実施課題
1 > Fablesの本文で台詞を話す人物を、登場順にすべて挙げよ。
2 > Fablesの本文を、グリンブルの最後の台詞の後から書き継げ。

Fables vol.1 "Legends in Exile" (翻訳その8)

※『Fables』は、おとぎ話を題材にしたファンタジーコミックです。悪の勢力によって、おとぎ話の世界“ホームランド”から追放されたさまざまなキャラクターたちが、現実世界で素性を隠しながら生活しています。キャラクターたちは自らをフェイブルズと称しています。

<チャプター4:記念集会>

<こうしてビッグイベントの日がやってきました。フェイブルタウンの人々にとっては、1年で最も重要な日。クリスマスと独立記念日が何倍にもなったかのようなビッグイベントです>

【馬車に乗って、正装のビーストとビューティ夫妻がやってくる。ビーストは呪いを抑えられているらしく、完全な人間の姿をしている】

ビースト「薄明かりの中、正面玄関から入場する。約束通りだね、いとしい人」

ドアマンのジョン「ビューティ婦人、ビースト候、今宵お二方をお目にできて光栄に存じます。もしビースト候が完全に獣の姿でありましたら、お引き取り願ったかもしれませんが、喜ばしい限りです」

ビースト「我が妻のおかげだよ。私が再びハンサムになるくらい、この日に関することを熱望していたからね。もちろん、“この日”には私自身も含むんだが」

ビューティ「よしてよ」

ビースト「チケットだ、ジョン」

ジョン「いえいえ、チケットは会場でお受け取りいたします。19階へお上がりください」

ビューティ「くじ引き券はどこで買うのかしら?」

ジョン「警備デスクです。中に入ったところですよ」

【エレベーター前の警備デスクでくじ引き券が販売されている。ドレスやタキシードを着た多くの人々(もちろんフェイブルズ)が、抽選券を購入している】

ビューティ「いいでしょ? 今夜の抽選会が始まる前にもう少し券を買っておきたいのよ」

ビースト「どうしてだい? あれは非常に高価だよ。もう一度、自国の領土を得られるチャンスを買う余裕は、僕等にはないよ」

【券売所に掲げられている売り文句】

<自分の王国を手に入れよう! くじ引き券売り場>

ビースト「僕等はすでに役立たずの領土と城を所有しているじゃないか、ホームランドで永久に失われてしまった領土と城を。なぜ失われた領土と無価値な肩書きを得るために、借金しなくちゃならないんだ」

ビューティ「なぜって、それはあなたの領土でありあなたの肩書きだからよ。私は、お金と結婚したただの雇われ百姓の女。自分自身のものである何かが欲しいの。もし抽選が当たったら、私は自分自身の権利で女王になれるわ」

ビースト「最低賃金のために書店で働いているのに?」

ビューティ「今夜を台無しにするつもりなの、ダーリン?」

※ビーストとビューティは財産の大部分をホームランドに残してきたため、あまり余裕のない生活を強いられているらしい。ビューティは書店で、ビーストはビルのメンテナンス担当として働いている。

グリンブル「抽選券1枚100ドル、5枚購入で50ドル引きですよ!」

資料抜粋
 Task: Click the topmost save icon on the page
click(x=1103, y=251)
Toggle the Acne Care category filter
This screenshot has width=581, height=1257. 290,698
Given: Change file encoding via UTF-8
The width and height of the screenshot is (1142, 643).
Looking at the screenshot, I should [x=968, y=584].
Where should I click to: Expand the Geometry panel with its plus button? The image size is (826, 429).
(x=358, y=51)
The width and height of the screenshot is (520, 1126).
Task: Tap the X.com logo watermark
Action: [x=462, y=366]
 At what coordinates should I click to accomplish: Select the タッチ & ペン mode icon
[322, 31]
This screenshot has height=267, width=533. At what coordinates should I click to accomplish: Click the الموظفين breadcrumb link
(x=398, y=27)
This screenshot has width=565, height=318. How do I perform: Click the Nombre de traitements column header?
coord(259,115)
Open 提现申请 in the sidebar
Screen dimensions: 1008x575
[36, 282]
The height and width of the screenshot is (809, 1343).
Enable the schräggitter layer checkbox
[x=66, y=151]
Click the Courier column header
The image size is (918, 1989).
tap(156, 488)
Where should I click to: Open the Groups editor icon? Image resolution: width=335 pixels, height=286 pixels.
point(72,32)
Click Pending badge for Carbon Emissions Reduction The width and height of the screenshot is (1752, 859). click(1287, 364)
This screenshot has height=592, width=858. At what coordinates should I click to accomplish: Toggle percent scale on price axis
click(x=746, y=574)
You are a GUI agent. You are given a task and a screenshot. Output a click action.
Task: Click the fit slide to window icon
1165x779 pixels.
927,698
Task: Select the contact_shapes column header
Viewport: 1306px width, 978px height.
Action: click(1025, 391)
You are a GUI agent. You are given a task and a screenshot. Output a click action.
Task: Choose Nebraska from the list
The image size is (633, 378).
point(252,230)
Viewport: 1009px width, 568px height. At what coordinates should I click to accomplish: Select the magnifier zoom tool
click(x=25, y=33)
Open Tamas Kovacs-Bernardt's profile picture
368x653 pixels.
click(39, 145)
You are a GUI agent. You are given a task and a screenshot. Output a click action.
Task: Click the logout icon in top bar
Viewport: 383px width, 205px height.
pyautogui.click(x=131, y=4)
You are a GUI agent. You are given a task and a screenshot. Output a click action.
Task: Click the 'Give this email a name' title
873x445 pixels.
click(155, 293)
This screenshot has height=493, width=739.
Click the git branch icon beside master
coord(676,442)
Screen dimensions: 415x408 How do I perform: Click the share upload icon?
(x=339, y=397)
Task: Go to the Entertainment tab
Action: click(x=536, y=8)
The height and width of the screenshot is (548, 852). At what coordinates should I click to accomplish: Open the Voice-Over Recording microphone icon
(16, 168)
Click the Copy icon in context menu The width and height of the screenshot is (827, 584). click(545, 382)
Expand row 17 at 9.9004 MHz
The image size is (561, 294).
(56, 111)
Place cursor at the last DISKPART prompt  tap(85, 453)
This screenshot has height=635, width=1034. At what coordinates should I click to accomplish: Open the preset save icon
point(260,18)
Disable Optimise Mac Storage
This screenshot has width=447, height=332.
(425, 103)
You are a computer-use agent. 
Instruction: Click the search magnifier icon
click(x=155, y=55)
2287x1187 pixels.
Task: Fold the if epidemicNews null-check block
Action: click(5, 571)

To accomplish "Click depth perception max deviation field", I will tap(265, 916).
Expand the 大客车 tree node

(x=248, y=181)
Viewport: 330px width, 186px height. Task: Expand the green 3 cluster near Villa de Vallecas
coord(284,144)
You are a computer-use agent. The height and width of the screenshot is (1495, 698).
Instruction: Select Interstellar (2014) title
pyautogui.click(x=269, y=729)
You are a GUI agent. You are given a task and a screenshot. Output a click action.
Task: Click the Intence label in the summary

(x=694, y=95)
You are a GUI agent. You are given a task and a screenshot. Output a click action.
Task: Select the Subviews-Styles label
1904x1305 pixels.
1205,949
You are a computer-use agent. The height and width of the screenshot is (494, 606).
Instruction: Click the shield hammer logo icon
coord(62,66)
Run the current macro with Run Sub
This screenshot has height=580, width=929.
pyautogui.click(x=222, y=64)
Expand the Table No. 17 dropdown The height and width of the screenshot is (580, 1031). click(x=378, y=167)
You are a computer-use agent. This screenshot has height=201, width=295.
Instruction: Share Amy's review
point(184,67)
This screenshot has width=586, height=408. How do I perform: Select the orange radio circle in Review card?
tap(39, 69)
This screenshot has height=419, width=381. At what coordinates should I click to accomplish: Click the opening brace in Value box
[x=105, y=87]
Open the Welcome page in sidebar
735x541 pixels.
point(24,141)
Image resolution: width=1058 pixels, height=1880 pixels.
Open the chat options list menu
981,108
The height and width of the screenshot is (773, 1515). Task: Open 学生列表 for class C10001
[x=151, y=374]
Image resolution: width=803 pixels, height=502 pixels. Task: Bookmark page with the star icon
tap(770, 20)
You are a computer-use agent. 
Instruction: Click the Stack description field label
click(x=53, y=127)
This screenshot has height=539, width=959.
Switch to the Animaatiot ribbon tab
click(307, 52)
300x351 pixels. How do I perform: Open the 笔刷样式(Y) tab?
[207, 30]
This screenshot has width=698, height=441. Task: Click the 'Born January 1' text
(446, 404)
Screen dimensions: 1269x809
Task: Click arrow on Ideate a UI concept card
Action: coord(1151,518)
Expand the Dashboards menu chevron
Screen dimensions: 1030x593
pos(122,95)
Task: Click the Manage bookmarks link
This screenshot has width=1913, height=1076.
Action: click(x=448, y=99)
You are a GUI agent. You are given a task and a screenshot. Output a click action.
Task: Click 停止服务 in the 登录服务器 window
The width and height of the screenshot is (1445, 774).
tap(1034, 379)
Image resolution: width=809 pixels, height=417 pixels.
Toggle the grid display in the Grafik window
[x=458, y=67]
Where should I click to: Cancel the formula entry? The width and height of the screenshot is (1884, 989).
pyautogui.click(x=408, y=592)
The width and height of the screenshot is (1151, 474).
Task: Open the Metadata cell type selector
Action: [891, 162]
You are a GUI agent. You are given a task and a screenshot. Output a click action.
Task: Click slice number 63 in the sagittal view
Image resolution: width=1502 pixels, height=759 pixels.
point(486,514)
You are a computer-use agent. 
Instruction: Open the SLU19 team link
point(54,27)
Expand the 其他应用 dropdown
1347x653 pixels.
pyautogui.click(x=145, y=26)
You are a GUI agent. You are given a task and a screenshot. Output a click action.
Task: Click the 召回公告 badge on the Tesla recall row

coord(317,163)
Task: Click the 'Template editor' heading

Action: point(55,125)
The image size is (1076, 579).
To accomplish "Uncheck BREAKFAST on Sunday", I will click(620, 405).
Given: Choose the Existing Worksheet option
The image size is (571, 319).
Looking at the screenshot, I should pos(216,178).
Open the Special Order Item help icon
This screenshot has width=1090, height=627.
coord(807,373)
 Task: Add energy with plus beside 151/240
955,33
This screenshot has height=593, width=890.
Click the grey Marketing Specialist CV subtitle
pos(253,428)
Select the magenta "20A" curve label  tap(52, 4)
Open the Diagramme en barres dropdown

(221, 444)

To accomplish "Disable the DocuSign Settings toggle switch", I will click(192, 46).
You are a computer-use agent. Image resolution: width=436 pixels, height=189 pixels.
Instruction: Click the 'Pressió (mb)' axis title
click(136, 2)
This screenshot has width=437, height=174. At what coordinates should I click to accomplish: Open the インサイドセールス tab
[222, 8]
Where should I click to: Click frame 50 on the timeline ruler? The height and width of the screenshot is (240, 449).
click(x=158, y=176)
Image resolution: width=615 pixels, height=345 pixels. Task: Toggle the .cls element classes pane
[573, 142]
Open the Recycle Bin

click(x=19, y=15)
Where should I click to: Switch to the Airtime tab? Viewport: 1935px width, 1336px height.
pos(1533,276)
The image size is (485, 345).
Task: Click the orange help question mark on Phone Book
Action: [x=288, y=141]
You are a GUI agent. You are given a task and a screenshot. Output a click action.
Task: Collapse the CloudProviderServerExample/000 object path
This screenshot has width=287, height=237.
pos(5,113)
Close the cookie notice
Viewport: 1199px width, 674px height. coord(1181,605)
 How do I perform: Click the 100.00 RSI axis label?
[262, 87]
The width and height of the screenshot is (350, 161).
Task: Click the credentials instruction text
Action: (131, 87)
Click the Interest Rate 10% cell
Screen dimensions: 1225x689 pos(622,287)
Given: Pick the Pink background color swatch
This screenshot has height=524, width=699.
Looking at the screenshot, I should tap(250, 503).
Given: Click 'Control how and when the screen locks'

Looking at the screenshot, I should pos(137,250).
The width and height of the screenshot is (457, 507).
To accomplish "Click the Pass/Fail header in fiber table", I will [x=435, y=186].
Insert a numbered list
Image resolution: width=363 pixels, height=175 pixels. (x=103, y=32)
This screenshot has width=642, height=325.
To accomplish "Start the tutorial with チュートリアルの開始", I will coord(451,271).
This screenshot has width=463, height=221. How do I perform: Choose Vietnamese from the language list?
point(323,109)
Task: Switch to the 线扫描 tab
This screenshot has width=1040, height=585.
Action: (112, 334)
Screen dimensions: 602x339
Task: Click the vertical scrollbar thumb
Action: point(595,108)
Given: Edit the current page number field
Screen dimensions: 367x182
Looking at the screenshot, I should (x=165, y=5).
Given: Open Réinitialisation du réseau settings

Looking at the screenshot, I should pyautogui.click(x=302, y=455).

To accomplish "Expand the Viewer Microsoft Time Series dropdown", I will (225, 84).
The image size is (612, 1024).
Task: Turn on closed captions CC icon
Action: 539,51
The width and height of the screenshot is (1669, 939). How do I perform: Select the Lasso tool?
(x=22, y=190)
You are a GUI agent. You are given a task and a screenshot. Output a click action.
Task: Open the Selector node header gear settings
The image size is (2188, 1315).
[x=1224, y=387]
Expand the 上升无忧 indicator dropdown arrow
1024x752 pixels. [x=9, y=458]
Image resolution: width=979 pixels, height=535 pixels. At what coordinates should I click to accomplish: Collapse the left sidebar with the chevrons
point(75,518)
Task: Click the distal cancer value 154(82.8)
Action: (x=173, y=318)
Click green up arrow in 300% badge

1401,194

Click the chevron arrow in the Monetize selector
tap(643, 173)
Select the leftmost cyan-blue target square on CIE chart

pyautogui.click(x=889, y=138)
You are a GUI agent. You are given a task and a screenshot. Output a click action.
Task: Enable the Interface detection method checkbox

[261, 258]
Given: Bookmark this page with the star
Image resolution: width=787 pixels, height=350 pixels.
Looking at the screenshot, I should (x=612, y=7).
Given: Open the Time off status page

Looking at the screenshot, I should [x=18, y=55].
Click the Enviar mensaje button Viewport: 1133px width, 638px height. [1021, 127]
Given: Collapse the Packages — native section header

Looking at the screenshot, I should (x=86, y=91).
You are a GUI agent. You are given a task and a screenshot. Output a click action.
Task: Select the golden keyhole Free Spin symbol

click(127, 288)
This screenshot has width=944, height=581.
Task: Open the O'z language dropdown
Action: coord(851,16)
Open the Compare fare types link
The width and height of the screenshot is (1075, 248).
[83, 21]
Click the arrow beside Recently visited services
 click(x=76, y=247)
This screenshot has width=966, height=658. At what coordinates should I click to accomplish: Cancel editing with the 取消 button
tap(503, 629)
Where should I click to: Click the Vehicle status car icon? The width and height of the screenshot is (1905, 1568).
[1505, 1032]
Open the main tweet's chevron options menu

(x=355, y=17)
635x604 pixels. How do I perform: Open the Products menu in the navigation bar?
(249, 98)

課題別解答
1 > ビースト、ドアマンのジョン、ビューティ、グリンブル

2 >
【くじ引き券に群がる人々を眺めるプリンスとスノウ。プリンスはタキシード、スノウは肩の露出した黒のロングドレスを着ている】

プリンス・チャーミング「素晴らしいな、スノウ。今なら、なぜ私が君の助けを必要としたかわかるかい? 肩書きを売却する最良の方法がくじの抽選にかけることだったなんて、そんなことは思いつきもしなかったよ」

ホームランドの領土を抽選にかけるというアイデアはスノウの発案のようだ。これに対し、プリンスはオークションで自分の肩書きと領土を売却しようとしていた。翻訳その3を参照。

スノウ「あなたには何物も思い浮かばないでしょうね。特権階級であるばかりでなく、賢さも生まれ持っているなんて考えられないもの」

プリンス「手痛いな」

プリンス「どれくらい儲けが出たんだい?」

スノウ「今朝の時点では30万ドル近く。けど今日も売り上げは伸び続けているわよ。現時点で2倍くらいになってなきゃおかしいわ」

プリンス「お見事。完全に実体のないものを得るわずかなチャンスに、進んでお金を払う人がそんなにいるとは、いったい誰が考えただろうね」

スノウ「“富くじは愚者の税金”とはよく言ったものよ」

【そっけないスノウの態度にプリンスは言う】

プリンス「今夜ずっとそんな風に振る舞うつもりかい? 自分らしさってやつを忘れてしまったのか? もう300年も400年もしかめっ面をしているじゃないか」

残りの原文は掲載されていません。